Phi models , OpenELM and more – the rise of small AI models

In the world of AI, what might be called "small language models" have been growing in popularity recently because they can be run on a local device instead of requiring data center-grade computers in the cloud.

First to come was Microsoft, which announced a new, freely available lightweight AI language model named Phi-3-mini, which is simpler and less expensive to operate than traditional large language models (LLMs) like OpenAI's GPT-4 Turbo.

Its small size is ideal for running locally, which could bring an AI model of similar capability to the free version of ChatGPT to a smartphone without needing an Internet connection to run it.

How is Phi-3-mini different from LLMs?

Phi-3-mini is an SLM. Simply, SLMs are more streamlined versions of large language models. When compared to LLMs, smaller AI models are also cost-effective to develop and operate, and they perform better on smaller devices like laptops and smartphones.

How good are the Phi-3 models?

Phi-2 was introduced in December 2023 and reportedly equaled models like Meta’s Llama 2. Microsoft claims that the Phi-3-mini is better than its predecessors and can respond like a model that is 10 times bigger than it.

On the very next day of the launch of Phi by Microsoft came Apple with its own small AI model.

Apple introduced a set of tiny source-available AI language models called OpenELM that are small enough to run directly on a smartphone. They're mostly proof-of-concept research models for now, but they could form the basis of future on-device AI offerings from Apple.

Apple's new AI models, collectively named OpenELM for "Open-source Efficient Language Models," are currently available on the Hugging Face under an Apple Sample Code License. Since there are some restrictions in the license, it may not fit the commonly accepted definition of "open source," but the source code for OpenELM is available.

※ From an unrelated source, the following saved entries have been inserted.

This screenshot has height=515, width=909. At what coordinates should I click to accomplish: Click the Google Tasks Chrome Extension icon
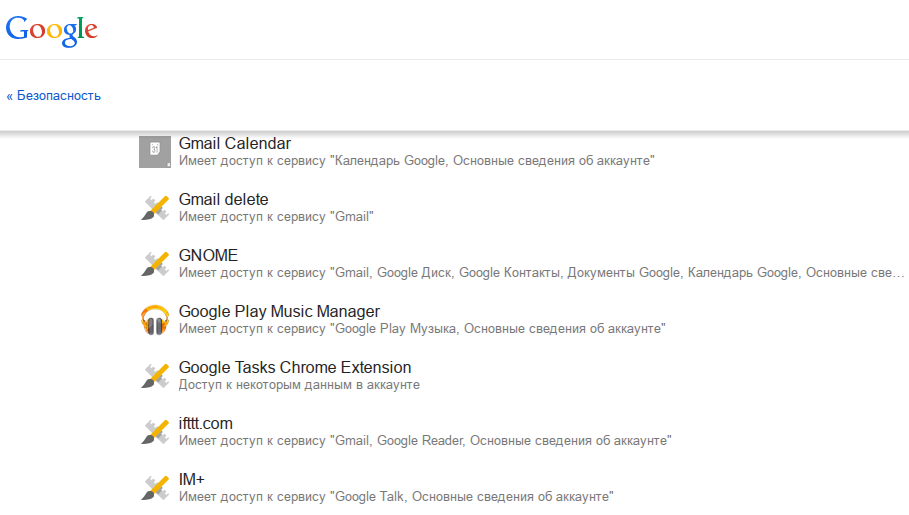point(155,376)
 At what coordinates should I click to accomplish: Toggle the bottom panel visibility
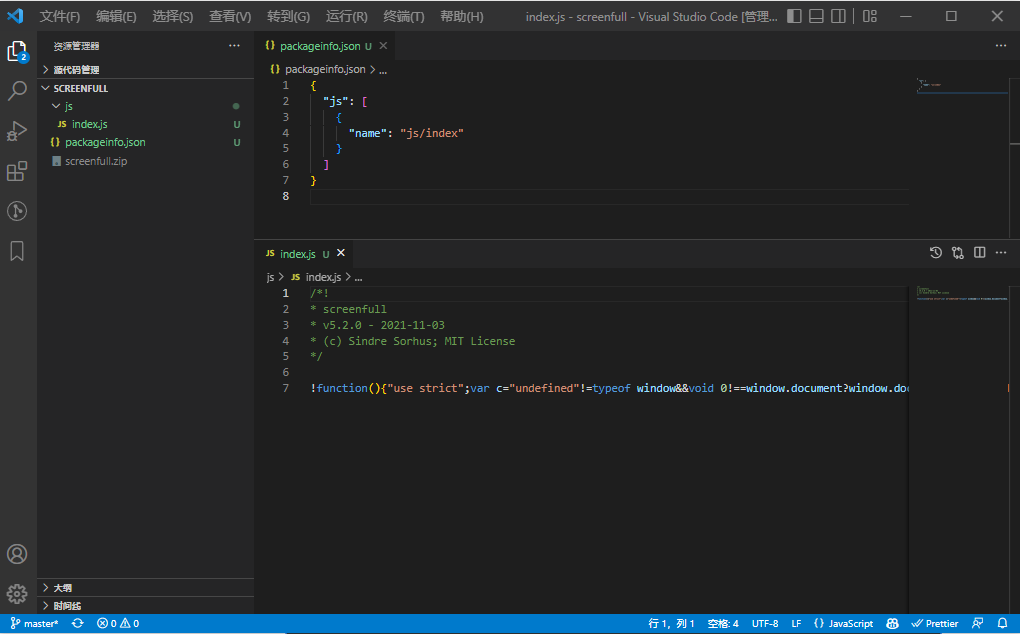[816, 16]
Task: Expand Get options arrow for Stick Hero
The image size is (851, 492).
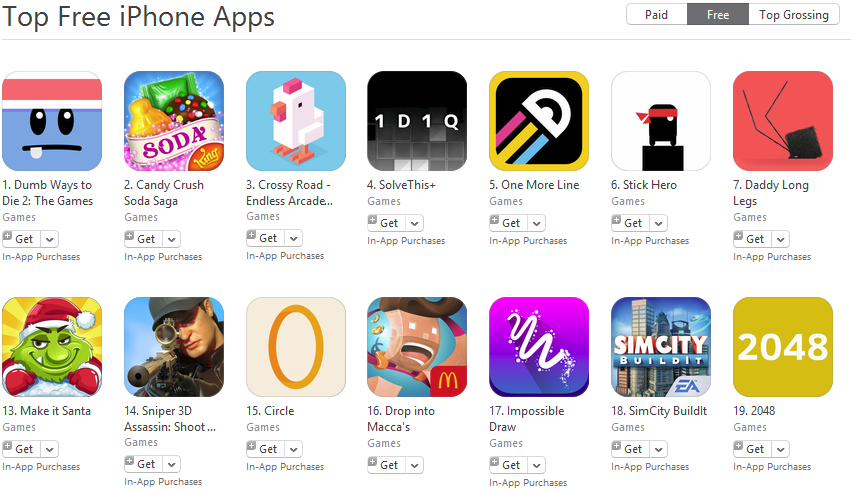Action: [658, 223]
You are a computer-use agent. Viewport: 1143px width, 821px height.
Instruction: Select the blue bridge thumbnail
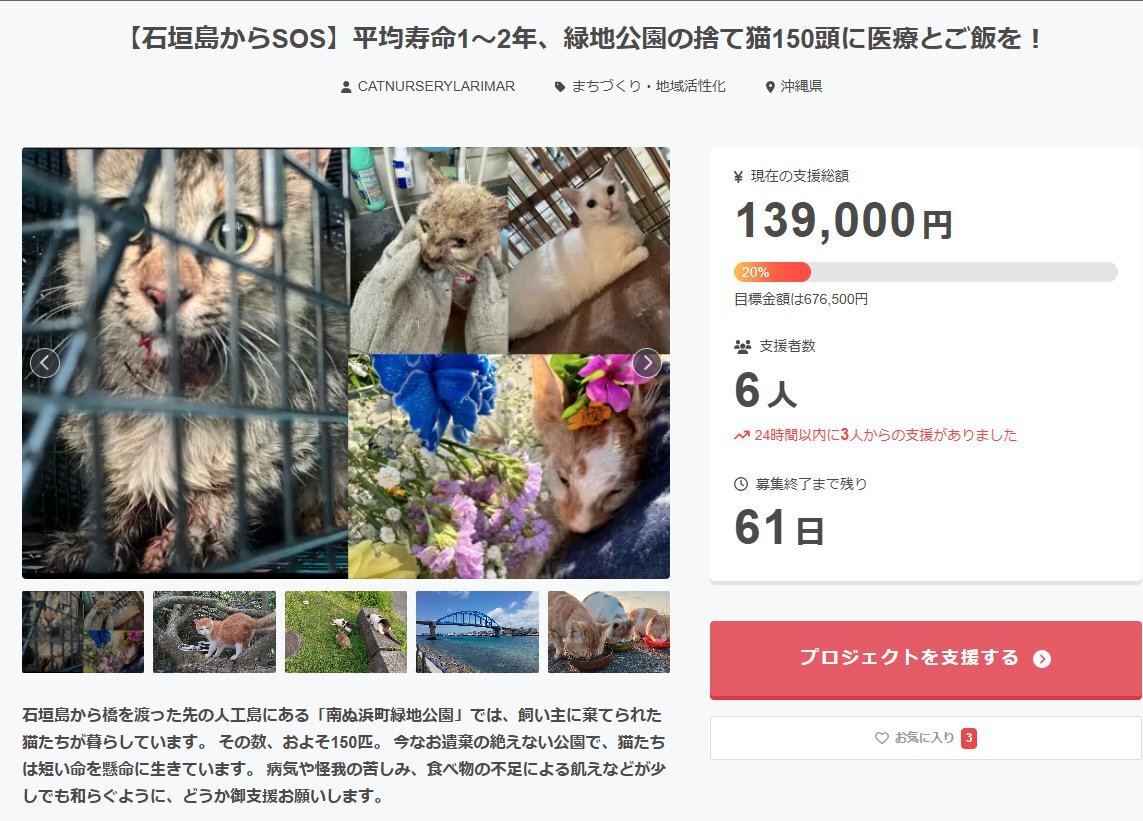pos(477,632)
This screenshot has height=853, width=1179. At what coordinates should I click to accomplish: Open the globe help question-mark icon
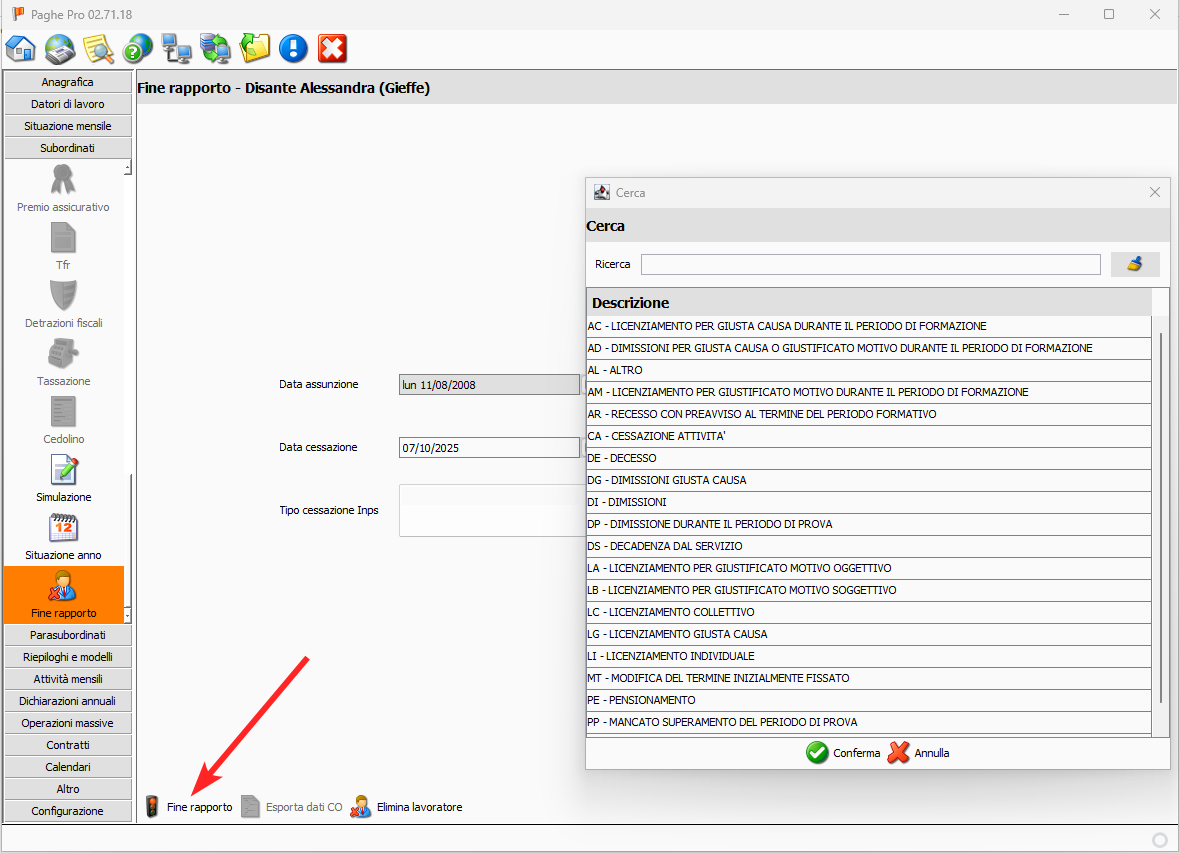coord(137,48)
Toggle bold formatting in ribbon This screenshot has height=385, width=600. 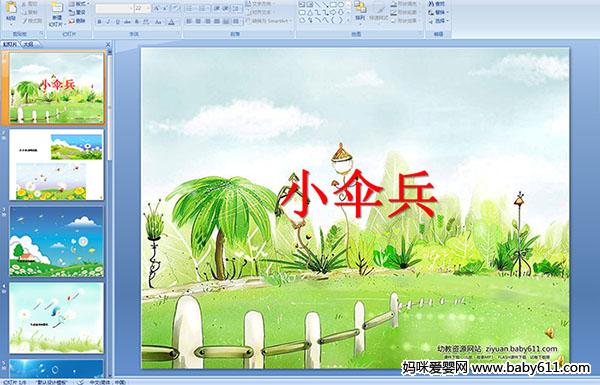(99, 22)
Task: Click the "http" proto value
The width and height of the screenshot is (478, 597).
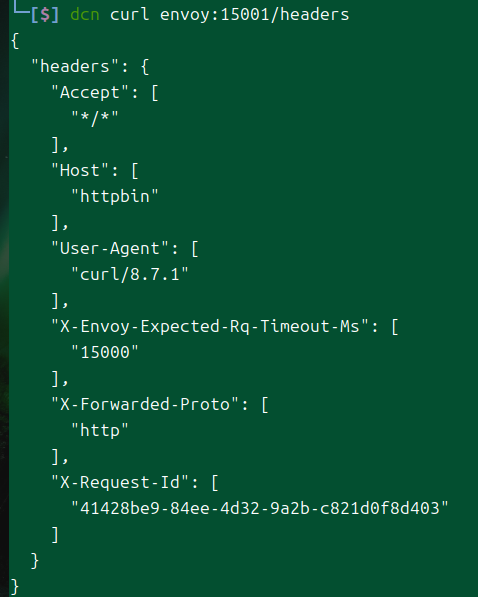Action: point(100,431)
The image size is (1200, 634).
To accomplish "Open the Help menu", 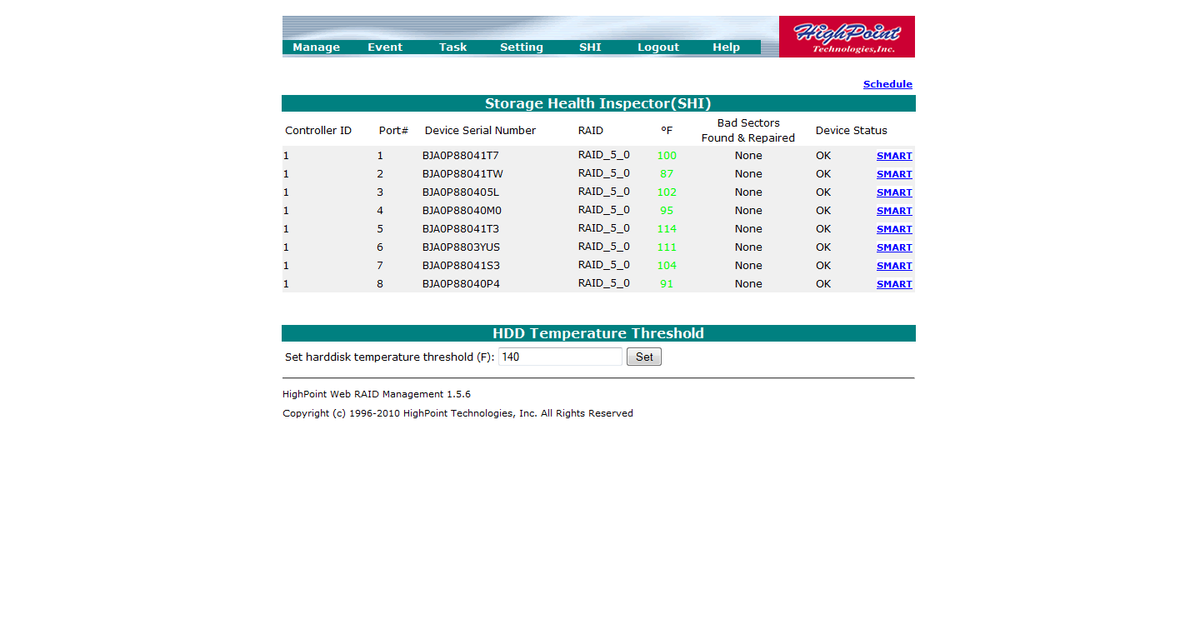I will pos(726,46).

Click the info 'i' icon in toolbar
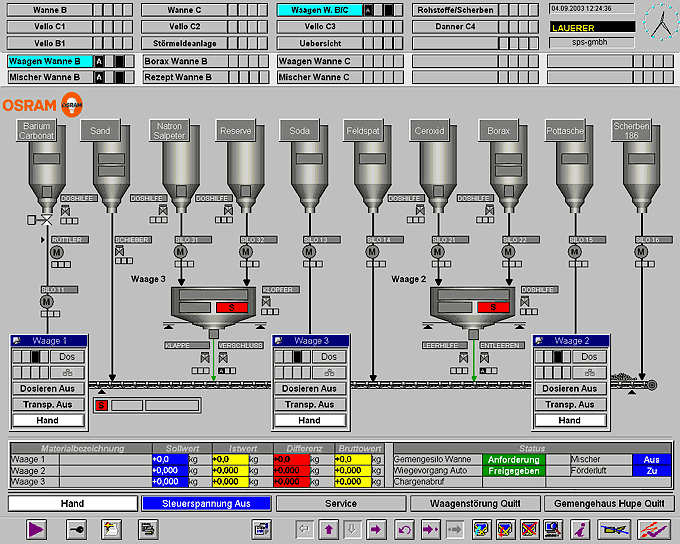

The eight OpenELM models come in two flavors: four as "pretrained" and four as instruction-tuned:

OpenELM-270M
OpenELM-450M
OpenELM-1_1B
OpenELM-3B
OpenELM-270M-Instruct
OpenELM-450M-Instruct
OpenELM-1_1B-Instruct
OpenELM-3B-Instruct

What’s good in it ?

Apple’s commitment to on-device AI aligns with its privacy-focused approach. OpenELM is designed to run on smartphones and laptops, reducing reliance on cloud-based computations. Additionally, Apple’s move to open-source these models on Hugging Face promotes community collaboration and transparency, allowing developers to experiment with different applications.

While Apple has not yet integrated this new wave of AI language model capabilities into its consumer devices, the upcoming iOS 18 update (expected to be revealed in June at WWDC) is rumored to include new AI features that utilize on-device processing to ensure user privacy.

Apple’s OpenELM has its strengths, especially in the context of privacy and on-device processing. However, its limited performance and niche focus raise concerns about its broader applicability. The release feels more like a response to market pressures than a strategic innovation, leaving much to be desired.

Ultimately, the emergence of small language models signals a potential shift from expensive and resource-heavy LLMs to more streamlined and efficient language models, arguably making it easier for more businesses and organizations to adopt and tailor generative AI technology to their specific needs.

As language models evolve to become more versatile and powerful, it seems that going small may be the best way to go.